|

Selain patung, lukisan dinding juga bagian penting dari seni Gua Mogao. Meski sudah dimakan waktu ribuan tahun, namun lukisan-lukisan itu masih sangat cerah warnanya, dan jelas goresannya. Isi lukisan-lukisan itu kebanyakan adalah cerita dalam kitab agama Buddha. Figur bidadari terbang yang banyak muncul dalam lukisan-lukisan itu lebih-lebih mengagumkan.
Bidadari-bidadari itu akan tampil menyanyi, menari dan maburkan bunga ketika sang Buddha memberikan ajaran tentang agama. Di lebih 490 gua yang ada patung dan lukisan dindingnya, hampir di setiap gua terdapat lukisan bidadari, ada yang memegang tangkai bunga teratai, memainkan alat musik atau sedang menaburkan bunga, mimiknya sangat hidup dan menarik.

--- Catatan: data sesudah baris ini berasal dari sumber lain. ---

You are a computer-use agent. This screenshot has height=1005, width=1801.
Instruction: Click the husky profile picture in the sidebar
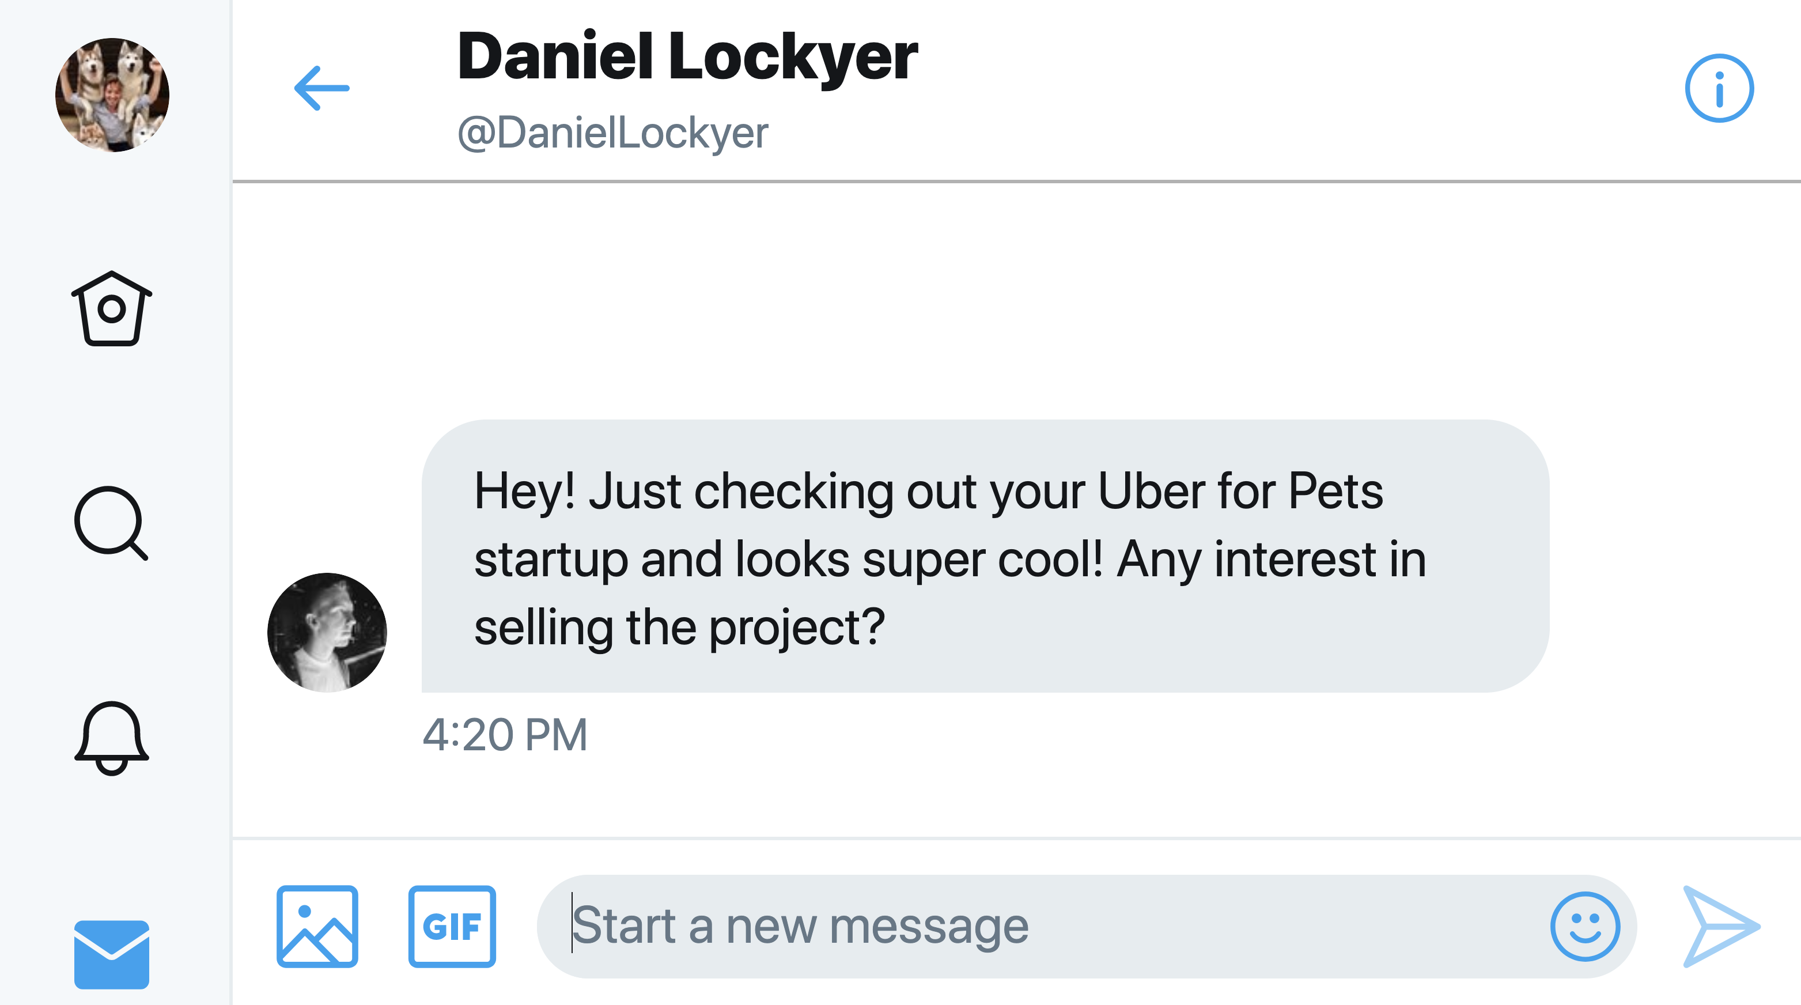click(112, 95)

Guru seni rupa Universitas Tsinghua, Zheng Ni sudah berkali-kali berkunjung ke Gua Mogao. Ia paling tertarik oleh bidadari pada lukisan dinding gua itu. Dikatakannya,"Bidadari-bidadari itu bisa menari di udara, meski tidak mempunyai sayap, tampak sangat romantis. Dilihat dari segi seni rupa, pelukis mencurahkan perhatian besar pada struktur dan bentuk figur-figur itu, sehingga kelihatan hidup sekali. Lukisan bidadari itu sangat patut ditatap lebih lama untuk dirasakan baik dilihat dari segi wisata maupun akademis."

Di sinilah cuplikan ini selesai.